Cassandra had met Giles during the Second World War, investigating a story about vanished soldiers. I vaguely recalled reading it in the council archives. A small group of American soldiers had been on the move through occupied France right at the end of the war. Ten went to sleep in a barn one night. When one awoke the next morning, he was alone, and found no trace of his comrades, except smears of blood in the hay.

When questioned, the soldier admitted that he hadn’t been in the barn all night. See, the farmer had this daughter and, well, we all know how that goes. He’d snuck off to meet her. She’d brought a bottle of wine, and when he stumbled back into the barn, he was exhausted, happy, and drunk. He’d set up his kit near the door, so he could sneak in and out, and had fallen asleep without noticing whether anyone else was there.

Presumably, then, people came while he was gone, killed the soldiers, and dragged them away. As unlikely as it seemed, if that had been the end of the story, it would have been the only conclusion. But it wasn’t the end.

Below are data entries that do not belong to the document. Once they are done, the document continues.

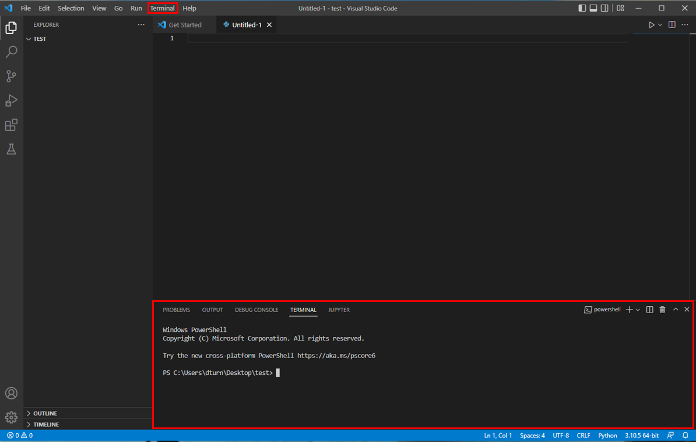This screenshot has width=696, height=442.
Task: Open the pscore6 PowerShell link
Action: tap(336, 355)
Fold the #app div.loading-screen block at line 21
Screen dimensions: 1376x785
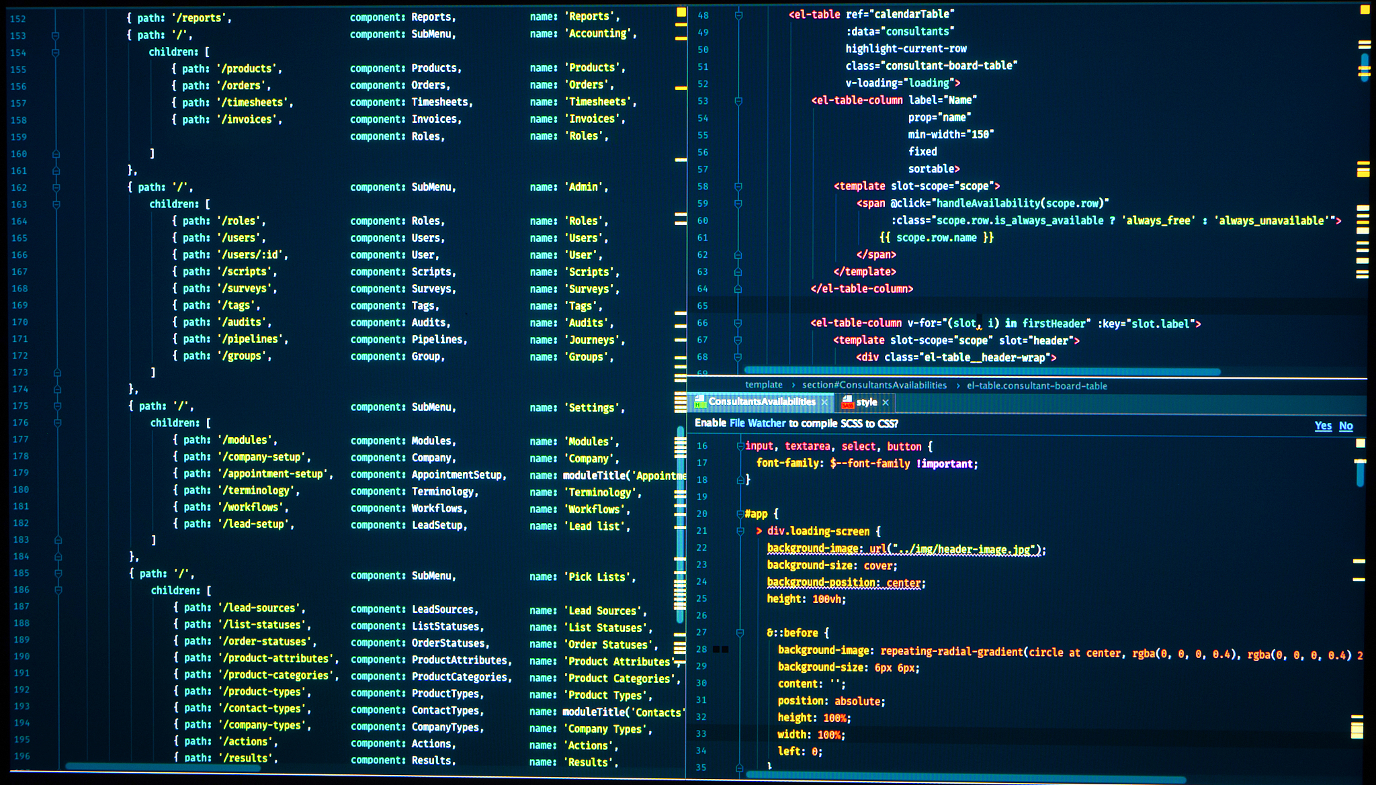740,531
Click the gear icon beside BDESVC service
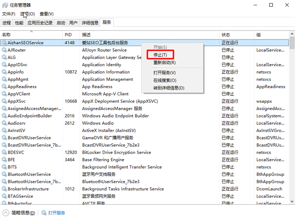 [x=4, y=152]
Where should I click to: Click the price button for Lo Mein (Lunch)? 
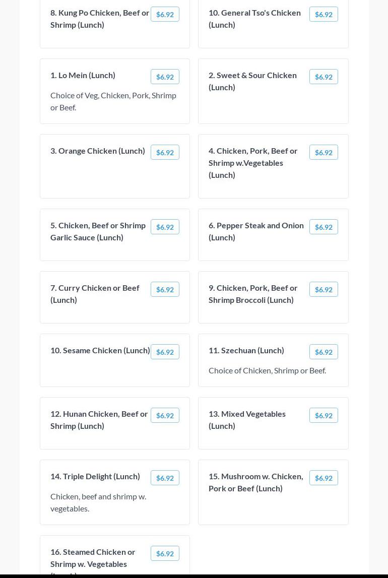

For months afterward, local farmers complained of cattle killed and drained of blood. Then came the forest sightings of men in tattered American uniforms, gaunt and hollow-eyed. In most accounts, the soldiers ran as soon as they were spotted. In a few, though, they attacked. Some witnesses managed to fend them off. Others woke hours later on the forest floor, weak, with puncture wounds on their necks. Some never woke, and were found drained of blood, just like the cattle.

Word made it to the American council. The war had ended, but their European counterpart was still in shambles and no one could reach them for comment. So because the soldiers were American, the council sent Cassandra to investigate.

“I didn’t want to go,” she said. “A recently occupied war zone? Do I look like a Green Beret? And the story was just as ridiculous. If those dead men were anything, they were clearly zombies, and the blood-draining a separate incident. If the council felt the need to send anyone, it should be a necromancer. But, no, I know the language and I’d made the mistake of admitting I was familiar with the region, so they chose me.”

The council had offered to send another delegate to accompany Cassandra, but she’d refused. She was French, invulnerable to bullets, and able to knock out attackers with her bite. The gravest danger she’d face was having to forgo hot baths and clean clothes.

So off she went.

“Despite my misgivings, I soon came to believe we did indeed have a vampire. I found two living victims and both had healed bite wounds on their necks. Both had been in the forest. Both had seen a man in an American uniform. Having heard the rumors, they ran. The soldier gave chase and brought them down. He bit their necks. They struggled. Eventually, they weakened and passed out.”

“Sounds similar to a vampire attack, but it’s not quite right,” I said.

“Exactly. Which is what troubled me about both accounts. The vampire’s saliva should have induced a quick lack of consciousness and mild retrograde amnesia.”

That meant they’d pass out fast, and wake up forgetting the attack.

She continued. “That didn’t happen here. Moreover, what they described sounded more like a zombie than a vampire. The soldiers were dressed in filthy and ragged uniforms. Their skin was gray and they smelled of decomposing flesh.”

“Maybe an earlier evolutionary form of vampires,” I said. “Like those Shifters the werewolves found in Alaska. There could be a pocket of early vampires in that region, and they infected the soldiers. That would explain human legends about vampirism being transmitted by a bite. Plus, if they really are rotting, it would explain why outside supernaturals didn’t know about them. Instead of being semi-immortal, they actually rot and die fast.”